Inilah wajah perang modern: teknologi melawan teknologi, rudal melawan rudal, algoritma melawan algoritma. Tanpa jejak kaki tentara, tapi dengan dampak kehancuran yang sangat nyata.

Serangan bisa datang tiba-tiba, dari ribuan kilometer jauhnya, dengan muatan konvensional, nuklir, atau bahkan biologis. Efeknya: mematikan dan menghancurkan secara masif.

Saya pun merenung: di mana posisi Indonesia dalam peta realitas ini? Apakah kita siap menghadapi perang jenis baru ini? Apakah kita memiliki sistem pertahanan rudal jarak jauh, atau minimal radar deteksi dini yang mampu mengenali ancaman hipersonik? Apakah kita sedang membangun kapabilitas pesawat tempur generasi kelima atau sistem drone tempur otonom?

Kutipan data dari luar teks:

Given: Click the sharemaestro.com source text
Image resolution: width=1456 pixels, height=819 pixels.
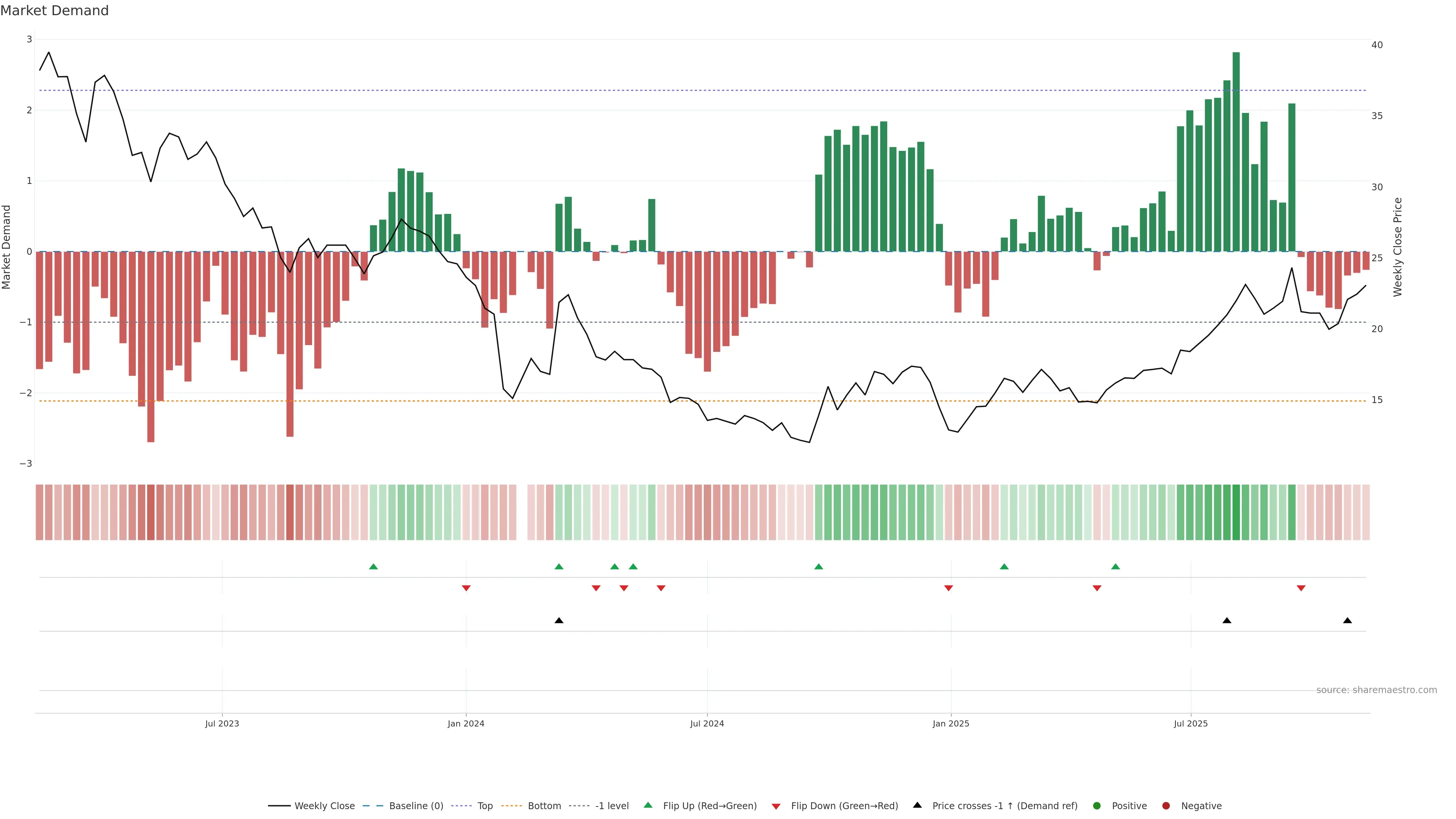Looking at the screenshot, I should pos(1376,690).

Indonesia adalah negara non-blok. Tapi seperti yang pernah disampaikan Presiden Prabowo Subianto, status non-blok tidak menjamin kita aman dari konflik besar.

Jika terjadi konstelasi geopolitik global yang memanas, kita mungkin tidak bisa netral sepenuhnya. Seperti kata beliau, "Kalaupun kita tidak langsung terkena dampak perang, kita hanya akan menjadi korban yang mati belakangan."

Saat ini, banyak negara—termasuk negara-negara tetangga kita di Asia—berlomba memperkuat sistem persenjataan jarak jauh dan teknologi pertahanan futuristik. Mereka tidak menunggu perang datang. Mereka bersiap dari sekarang.

Indonesia pun harus demikian. Kita tidak boleh hanya mengandalkan kekuatan konvensional. Kita perlu membangun sistem pertahanan berlapis yang modern, mulai dari cyber defense, sistem pertahanan udara, rudal jarak menengah, drone bersenjata, hingga integrasi intelijen berbasis AI. Seperti Iran yang diam-diam membangun cadangan rudal dan sistem pertahanannya selama dua dekade terakhir—tanpa banyak diketahui dunia.